Our performance
Our performance
In 2012, reported sales were down 1% but were flat adjusting for the disposal of our non-core over-the-counter Consumer Healthcare brands. Overall, strong performances in emerging markets and other growth businesses largely offset declines in USA.
Shareholder returns
Effective cost control and delivery of financial efficiencies enabled the Group to deliver core EPS of 112.7p. During 2012, GSK returned £6.3 billion to shareholders via dividends and share buy-backs.
R&D productivity
Our business is sustained through investment in R&D. In 2012 we spent £3.5 billion before non-core items, £4.0 billion in total, in our search to develop new medicines, vaccines and innovative consumer products.

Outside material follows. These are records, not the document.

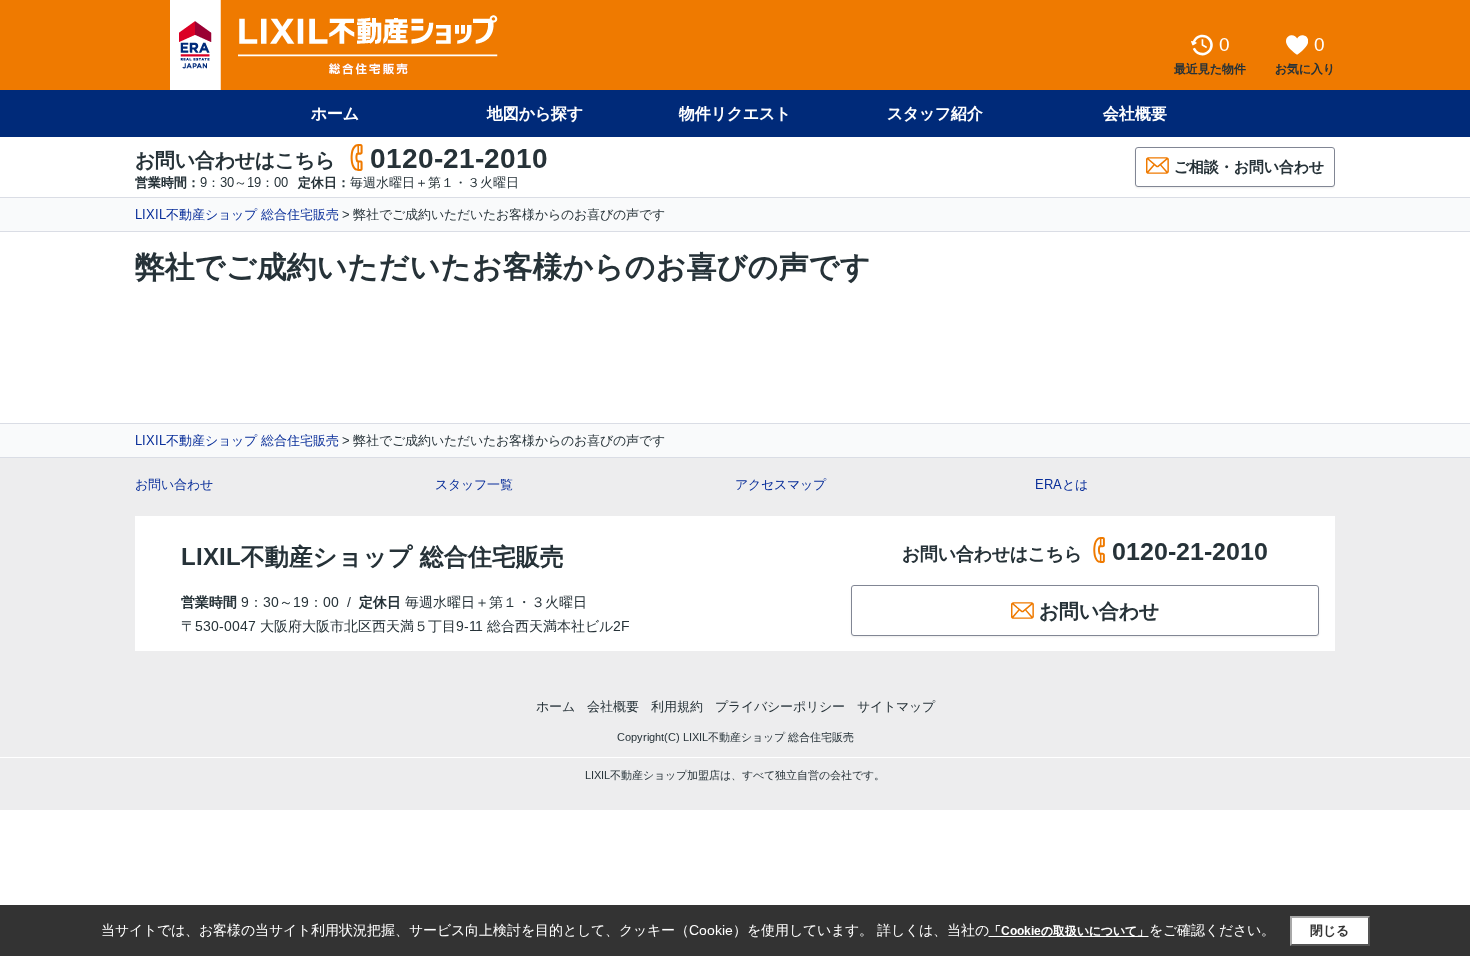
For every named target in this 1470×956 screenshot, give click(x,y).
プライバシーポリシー (780, 706)
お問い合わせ (174, 484)
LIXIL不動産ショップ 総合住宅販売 (237, 214)
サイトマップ (896, 706)
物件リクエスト (735, 113)
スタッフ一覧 (474, 484)
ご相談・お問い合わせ (1249, 166)
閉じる (1329, 930)
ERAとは (1061, 484)
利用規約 (677, 706)
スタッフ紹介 (935, 113)
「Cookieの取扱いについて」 (1069, 931)
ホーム (335, 113)
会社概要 (1135, 113)
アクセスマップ (780, 484)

During the year we saw significant delivery from our late-stage pipeline. New vaccines were approved for flu, meningitis and meningitis-Hib. We also received two significant new indications for existing medicines treating cancer and hepatitis.
We also filed six key new products for approval with regulators, including treatments for respiratory disease, cancer, HIV and diabetes. This is an unprecedented level of late-stage pipeline delivery for the company.
We have dedicated research programmes for diseases that affect the developing world, and we are one of the few healthcare companies researching both new vaccines and new medicines for all three of the World Health Organization’s priority diseases: HIV/AIDS, malaria and tuberculosis.
Overall, our return on R&D investment has been increasing and we remain confident we can reach our long-term goal of 14%.